Flash 10.1 doesn’t work very well on the unit we had. Although Android 2.2 supports it, it is very dependent on the hardware and software optimizations of the manufacturer. Our review phone supports only basic elements of Adobe's ubiquitous software. Flash ads we could see, but even YouTube didn’t play unless run from the dedicated app, and entirely Flash-based websites returned the familiar “missing plugin” logo.
Other than that, although we wouldn’t survive reading novels at this resolution, the websites looked fine, and multitouch worked without any complaints. The only slight lag we noticed was when swiping the sites left or right. Capacitive scrolling is extremely quick, and the inertia is smooth.
Camera and Multimedia:
The camera interface is the familiar excellent one found in the latest TouchWiz 3.0 phones by Samsung, and allows for numerous scene settings and effects.
The maximum camera resolution that the interface showed was 3.2MP, so the reported 5MP when the phone made the news at IFA 2010, have been inaccurate. There is no dedicated camera key, thus shooting stills is done with the virtual on-screen button, and we weren’t able to touch and pre-focus, it just takes the picture right away. Pictures come out a bit oversaturated, which many people like. The amount of detail is decent for a 3MP shooter, but certain elements appear unfocused. The indoor shots in low light suffer from graininess, which is explicable considering the lack of flash on the handset.

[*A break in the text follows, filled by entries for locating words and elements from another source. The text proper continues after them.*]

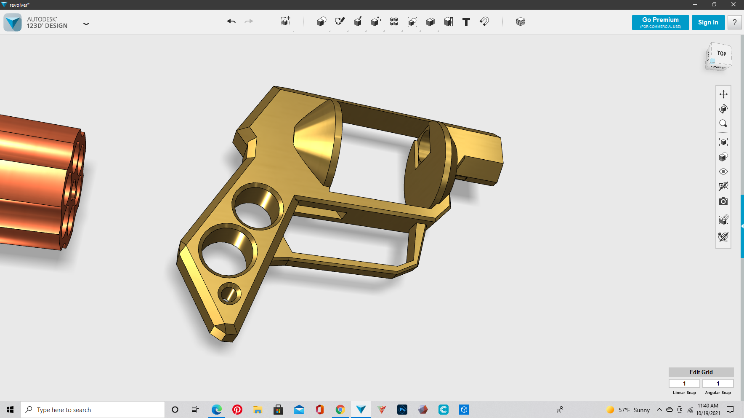Click the Sign In button
Screen dimensions: 744x418
point(708,22)
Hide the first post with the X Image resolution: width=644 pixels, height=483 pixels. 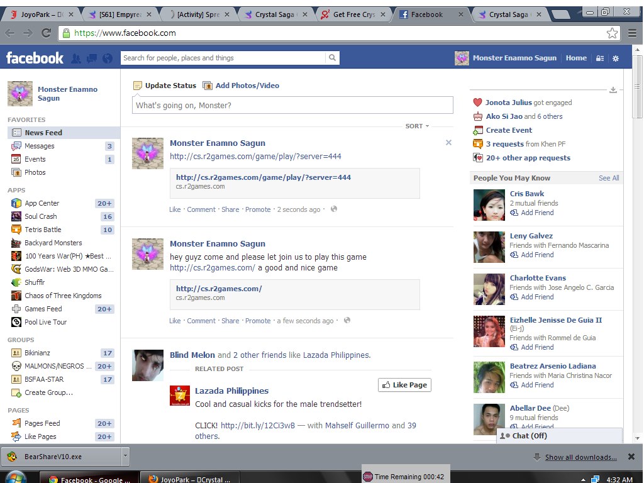click(x=448, y=143)
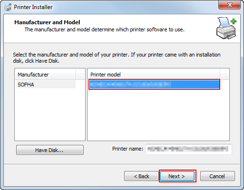
Task: Select SOFHA in the Manufacturer list
Action: [x=46, y=85]
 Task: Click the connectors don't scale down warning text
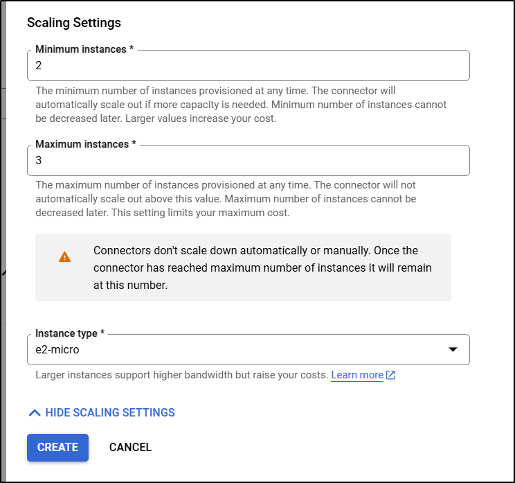262,267
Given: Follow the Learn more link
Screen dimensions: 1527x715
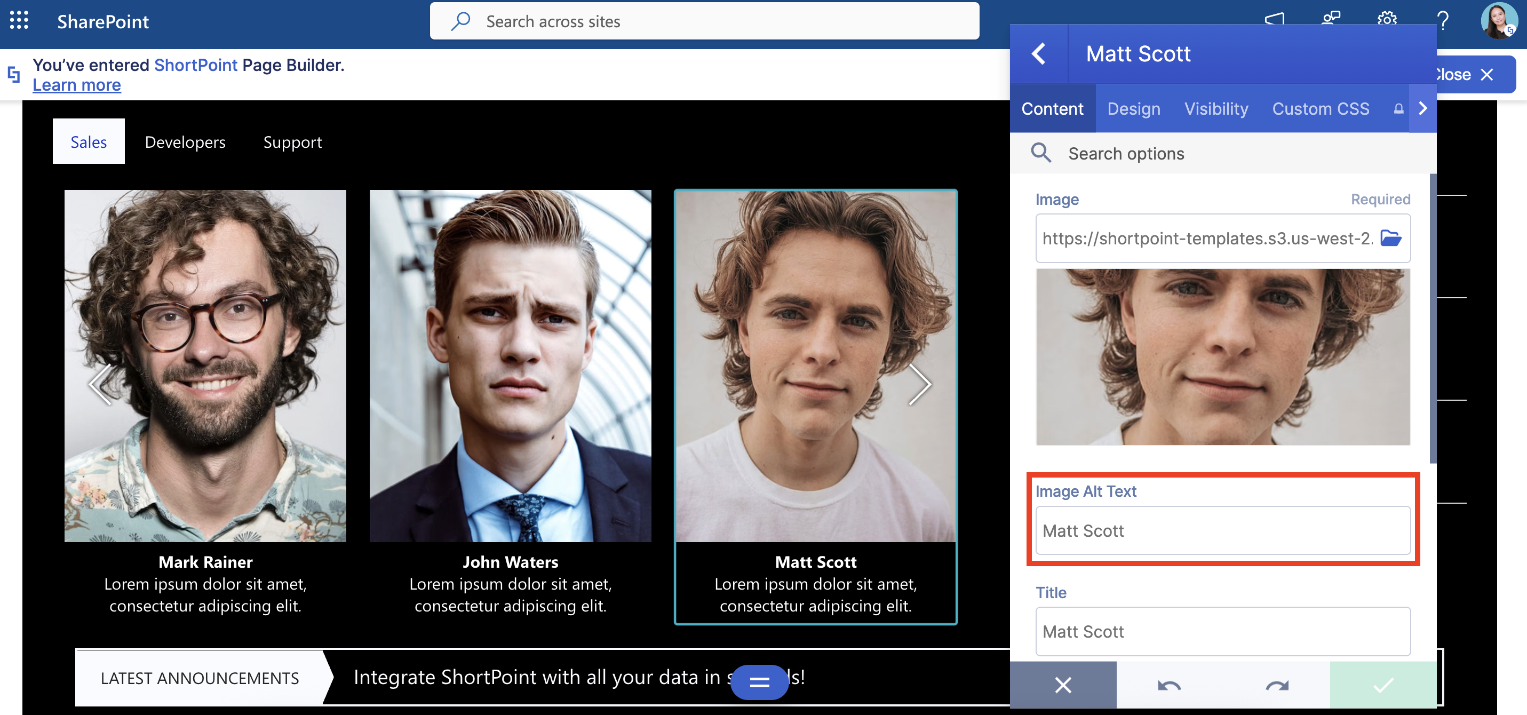Looking at the screenshot, I should click(x=76, y=85).
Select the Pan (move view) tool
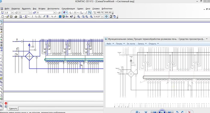This screenshot has width=210, height=113. tap(107, 16)
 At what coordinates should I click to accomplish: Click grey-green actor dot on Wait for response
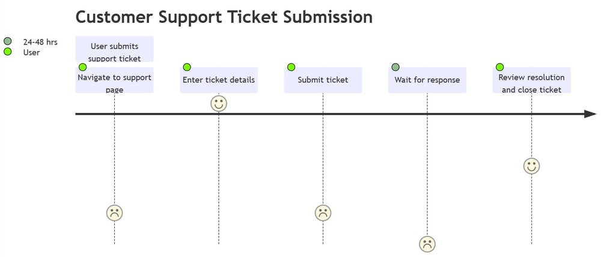point(395,67)
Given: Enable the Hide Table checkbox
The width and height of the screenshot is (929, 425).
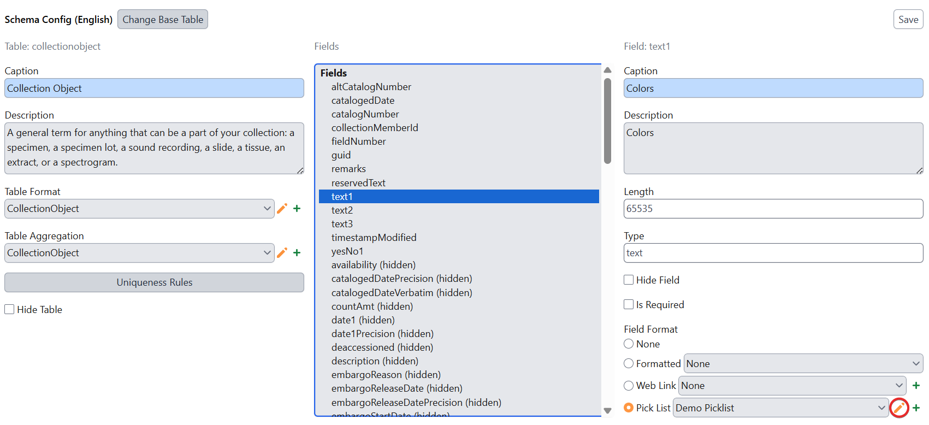Looking at the screenshot, I should click(x=10, y=310).
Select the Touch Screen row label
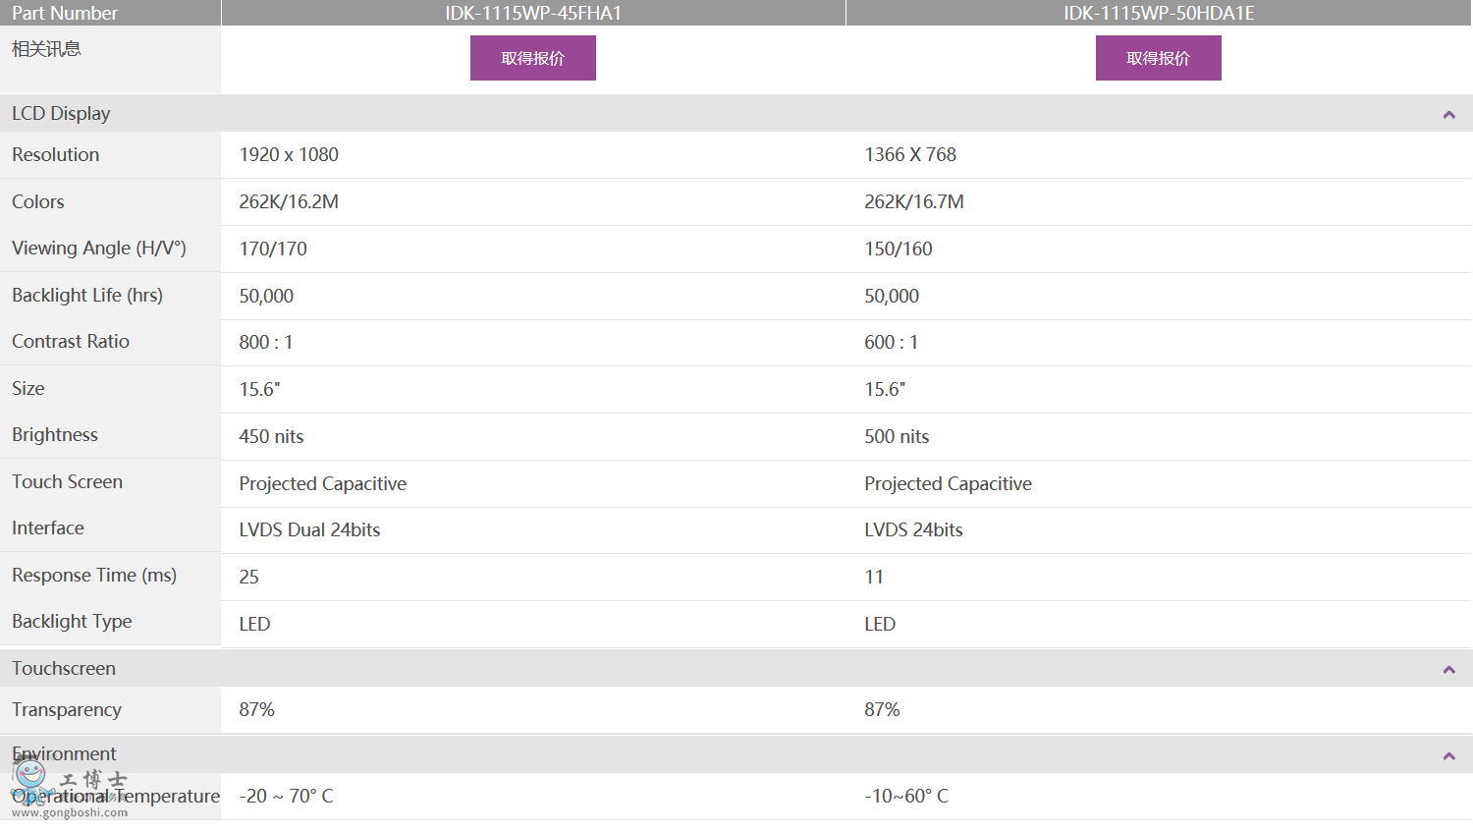 (x=67, y=481)
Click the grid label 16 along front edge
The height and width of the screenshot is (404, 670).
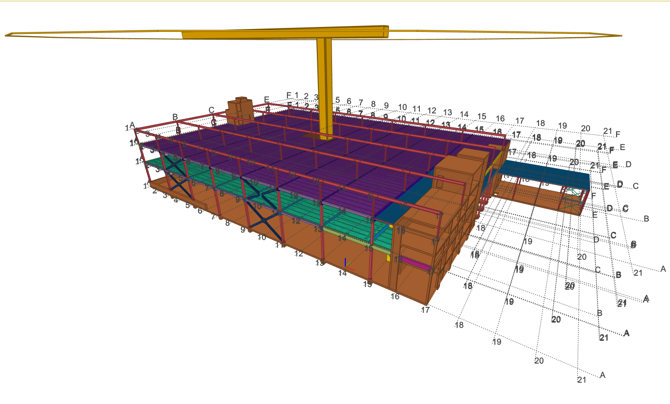(395, 297)
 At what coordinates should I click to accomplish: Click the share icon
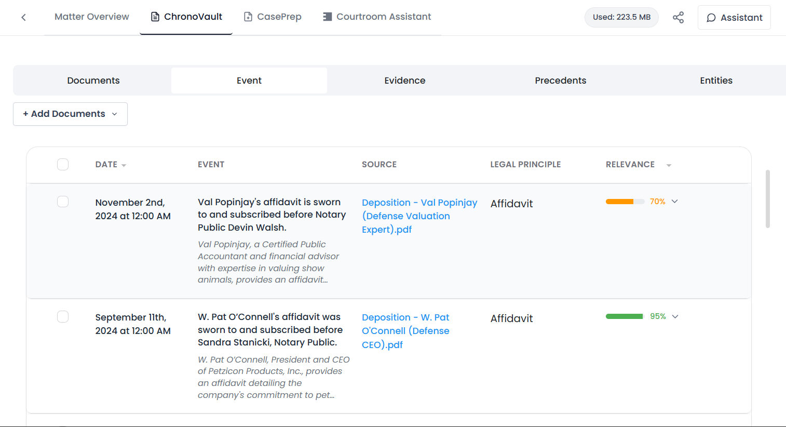point(679,17)
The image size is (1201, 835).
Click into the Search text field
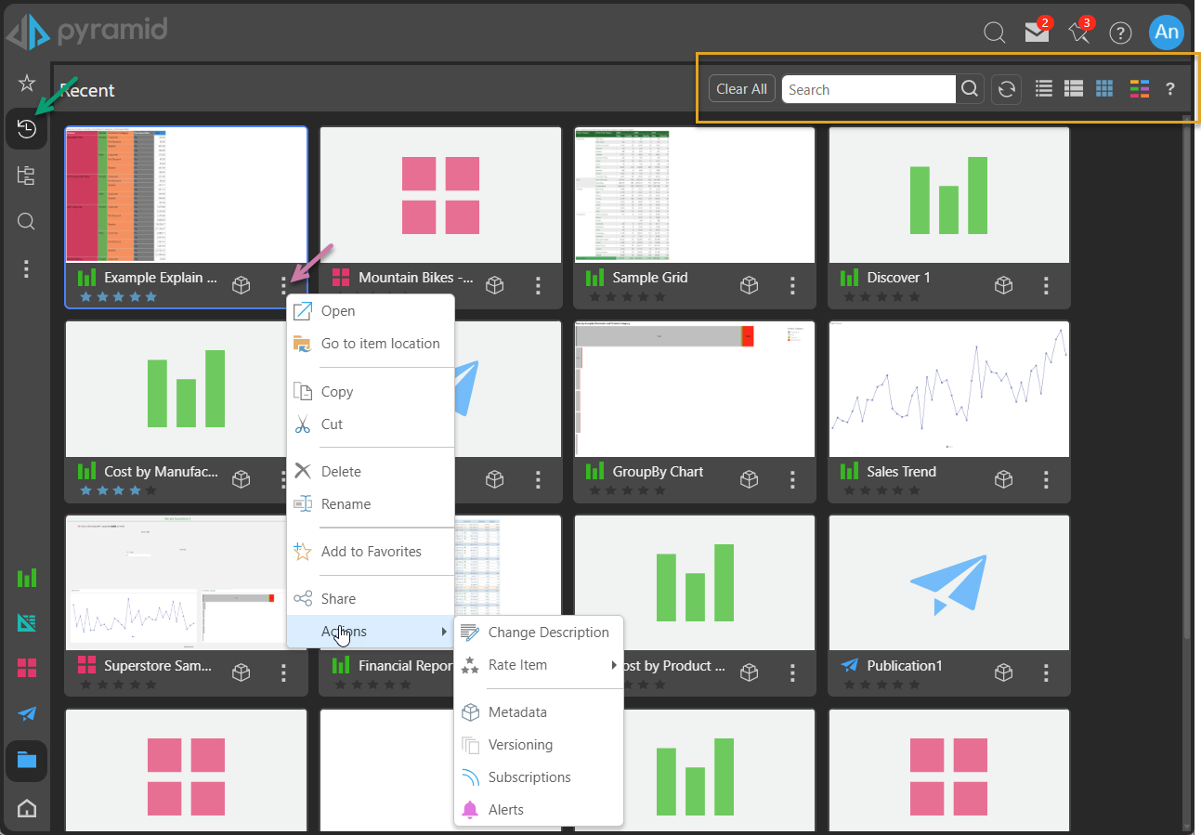868,89
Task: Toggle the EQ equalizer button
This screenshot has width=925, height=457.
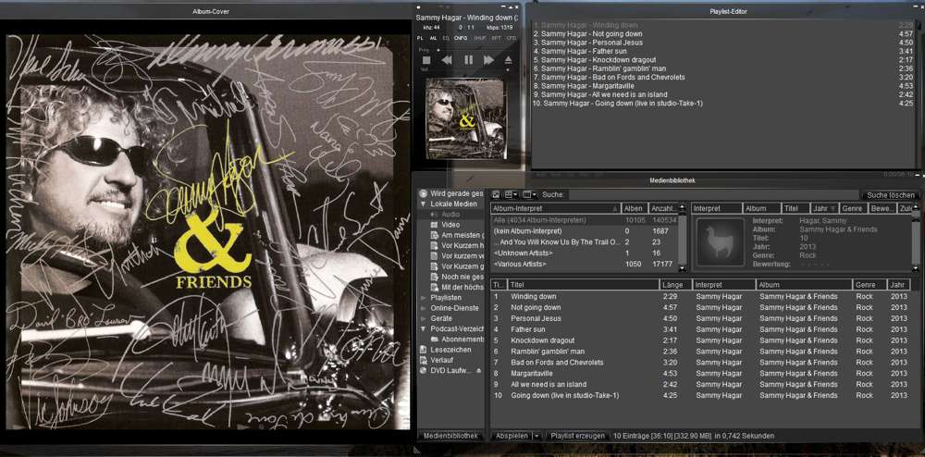Action: pos(444,38)
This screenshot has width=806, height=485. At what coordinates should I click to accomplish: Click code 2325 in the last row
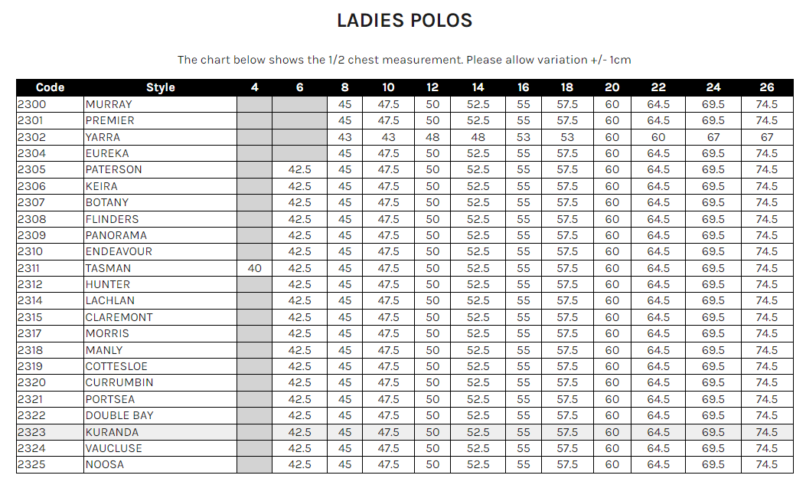(32, 464)
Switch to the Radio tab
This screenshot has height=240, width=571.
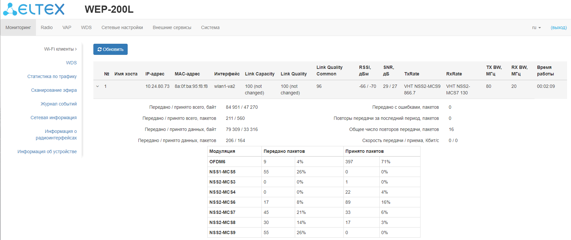(x=47, y=28)
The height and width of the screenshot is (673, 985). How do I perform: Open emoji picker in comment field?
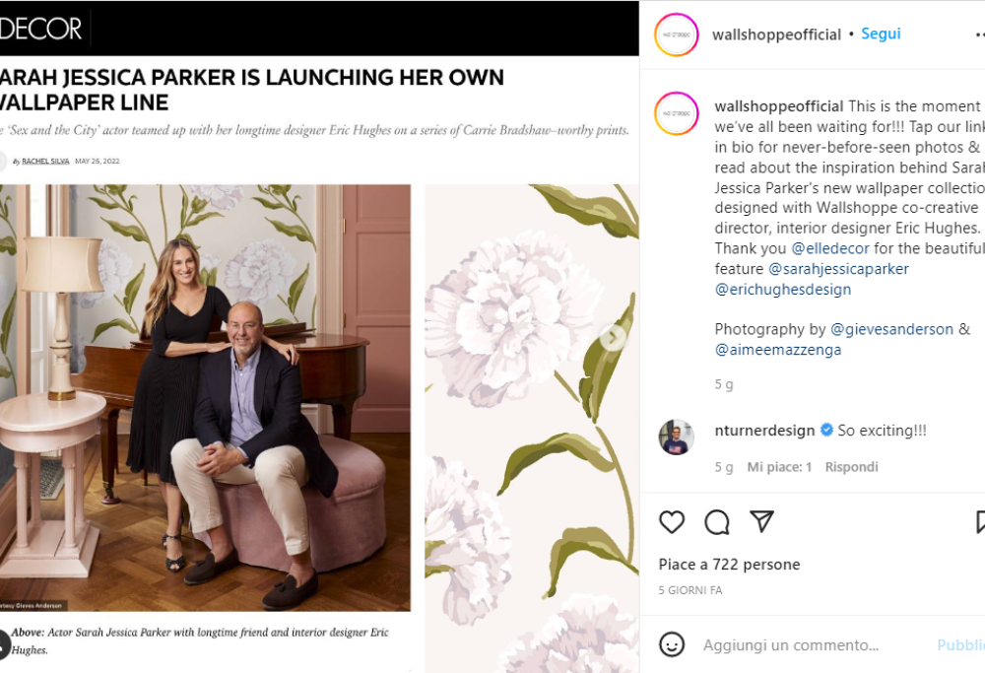[x=672, y=645]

The phone is able to capture video at QVGA resolution with 30fps. Pictures and videos are combined in the typical for TouchWiz 3.0 gallery with 3D effects.
Videos in MPEG-4 format up to the screen’s resolution play well, but we weren’t able to run DivX/Xvid files, which are usually supported by Samsung’s smartphone handsets.
As we noted above, the music player interface is revamped a little bit, making it more compact, but we still noticed that the phone supports the 5.1 channels SRS effect in headset mode, which is becoming trademark for the company’s phones lately. The speaker is quite loud, but, of course, you can't expect wonders from the base and the pitched sounds - they sound tinny.